271019 A Distinct Phenotypic Signature for Pancreatic Cancer Metastasis

Wednesday, October 31, 2012
Hall B (Convention Center )
Pei-Hsun Wu1, Jude Phillip1, Wei-Chiang Chen1, Sonal Gupta2, Jeffery T Leek3, Anirban Maitra2,4 and Denis Wirtz1, (1)Chemical and Biomolecular Engineering, Johns Hopkins University, Baltimore, MD, (2)Department of Oncology, Johns Hopkins University School of Medicine, Baltimore, MD, (3)Department of Biostatistics, Johns Hopkins University, Baltimore, MD, (4)Departments of Pathology and the Sol Goldman Pancreatic Cancer Center, Johns Hopkins University School of Medicine, Baltimore, MD

Ninety percent of all cancer-related deaths are caused by metastatic disease, i.e. the spreading of a subset of cells from a primary tumor in an organ to distal sites in other organs.

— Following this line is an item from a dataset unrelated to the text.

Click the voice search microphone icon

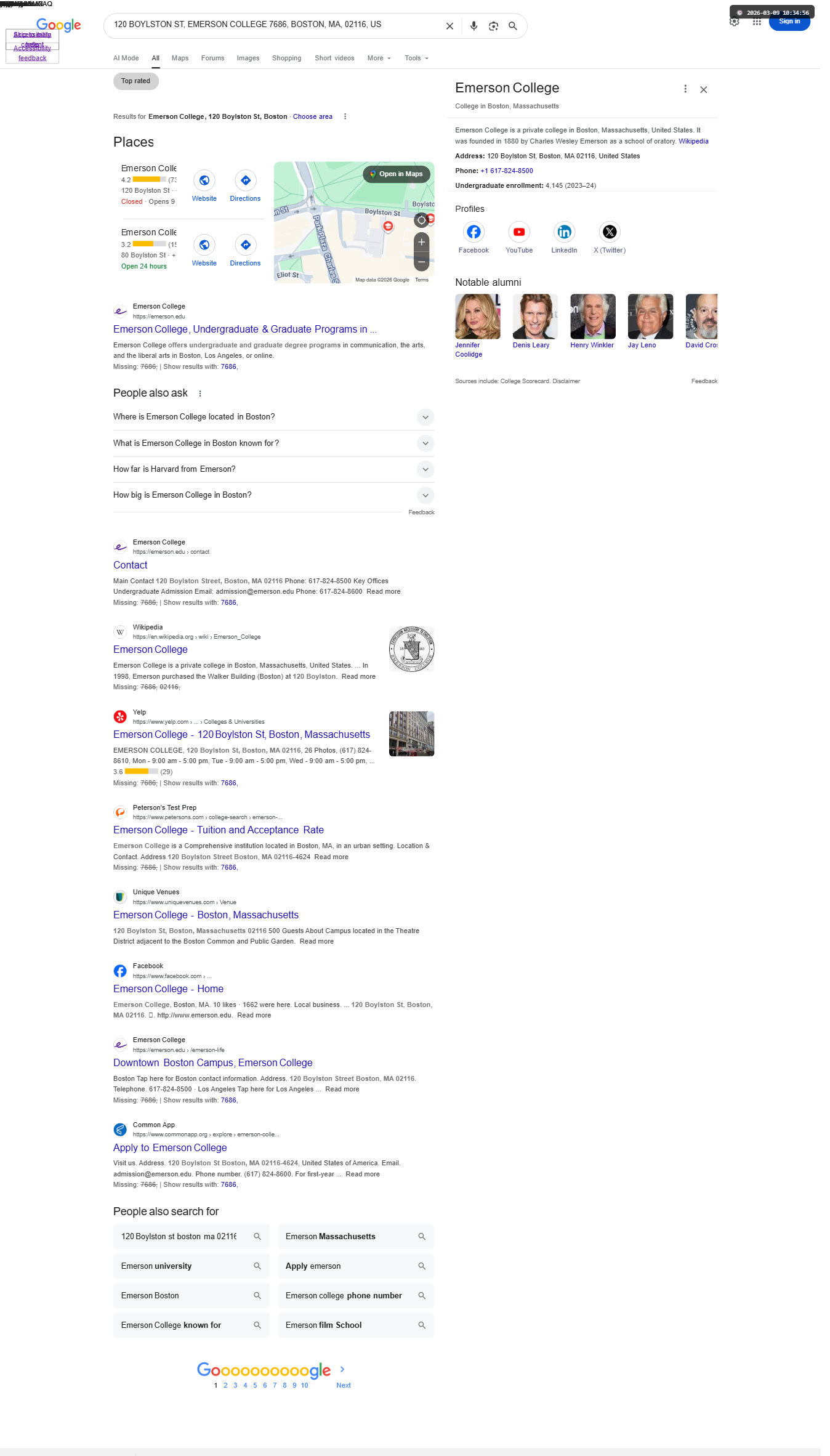point(473,26)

Understanding this progression from localized to metastatic disease is essential for further developing effective therapeutic and treatment strategies. However, despite research efforts, no distinct genetic, epigenetic, or proteomic signature of cancer metastasis has been identified so far. Metastasis is a physical event: through invasion and migration through the dense, tortuous stromal matrix, intravasation, shear forces of blood flow, successful re-attachment to blood vessel walls, migration, the colonization of a distal site, and, finally, reactivation following dormancy,  metastatic cells may share precise physical properties. Cell morphology is the most direct physical property that can be measured. In this work, we develop a high throughput cell phenotyping process and investigate the morphological signature of primary tumor cells and liver metastatic pancreatic cancer cells.